Firinice at least got away before graduating to knives and guns. Fernando, another Mozambican child, was 12 when captured by Renamo men who killed his parents. The training he later described to a reporter is typical of that given by Mozambique's guerrillas to their estimated 10,000 child soldiers. Practice killings were carried out on chickens, then on pigs. 'They would scream, and there was lots of blood, but we killed them,' the boy is quoted as saying. 'Then they made us kill people. We had to kill them with guns and machetes and smaller knives. Over and over again we had to do this.'

Few guerrilla movements have coached their child fighters with such sustained brutality, but these rites have become depressingly familiar for children caught up in conflicts all over the world. Peru's Sendero Luminoso is known to train young boys with ritualistic killings involving penknives and thousands of small slashes to the bodies of victims. From Iran to Burma, the Philippines to Guatemala, children as young as eight are being turned into killers.

Willing or unwilling recruits, it seems they make excellent soldiers. Psychologists say they appear to lack the moral restraints of adults, particularly if taken young enough, and will commit atrocities older fighters shy away from. They take orders more readily and have less fear of death. And today's very light weapons are easy for children to handle.

This month, as in every other recent August, the question of how to curb the use of children as soldiers is being discussed in Geneva by the UN Sub-commission on the Prevention of Discrimination and the Protection of Minorities.
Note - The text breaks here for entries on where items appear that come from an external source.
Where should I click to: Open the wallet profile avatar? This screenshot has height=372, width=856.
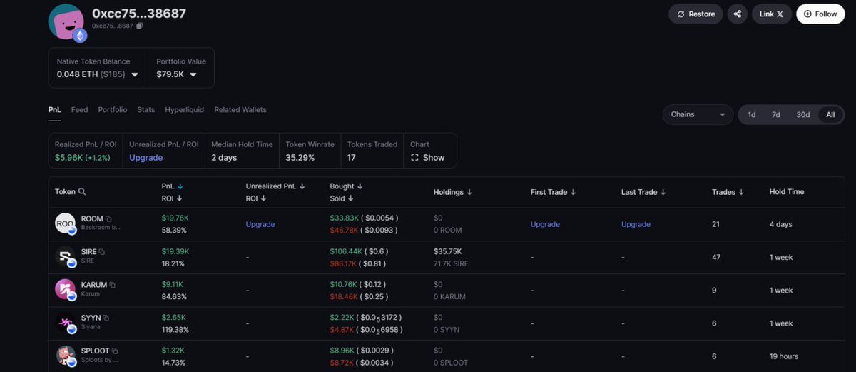[66, 21]
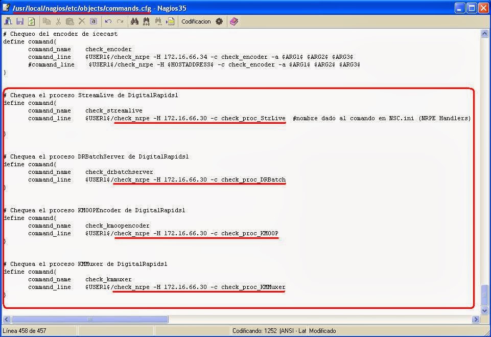Cut text with the scissors icon
This screenshot has height=337, width=491.
coord(58,21)
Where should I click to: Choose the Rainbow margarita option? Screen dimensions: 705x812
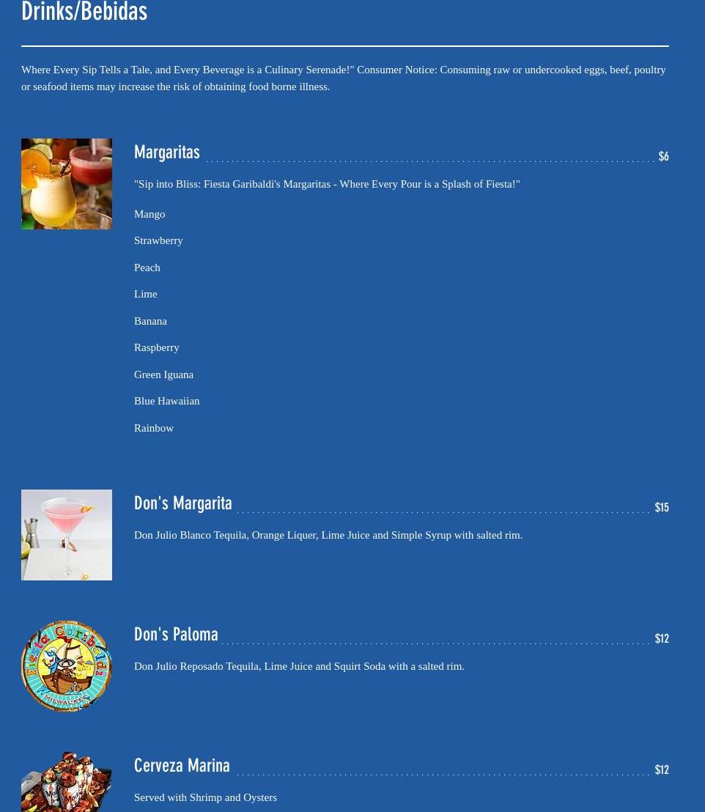click(154, 428)
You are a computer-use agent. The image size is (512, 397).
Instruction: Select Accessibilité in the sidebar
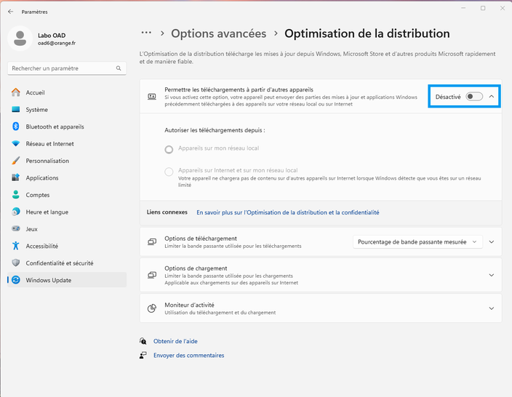(41, 246)
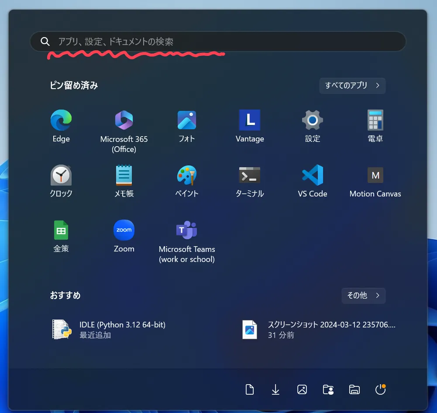Launch the Motion Canvas app
Viewport: 437px width, 413px height.
375,176
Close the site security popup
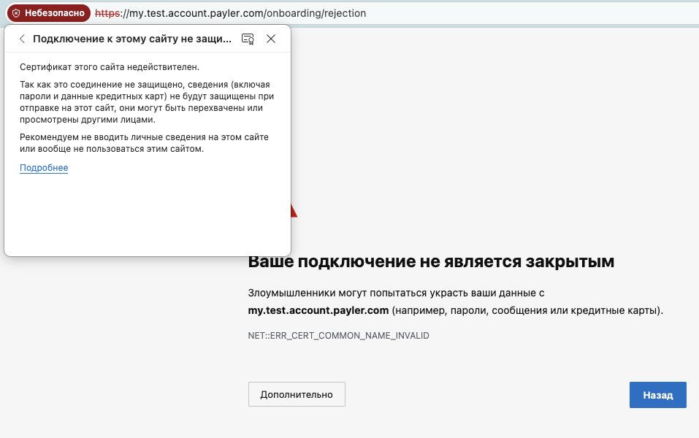 point(271,39)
There is talk of legislation and international agreements.

But child soldiers are believed to be fighting in at least 20 conflicts around the world despite numerous existing agreements to prevent them doing so, including the new Convention on the Rights of the Child.

What can be done? In October there is to be a special conference on children in armed conflicts. All the evidence suggests that delegates will find no easy answers.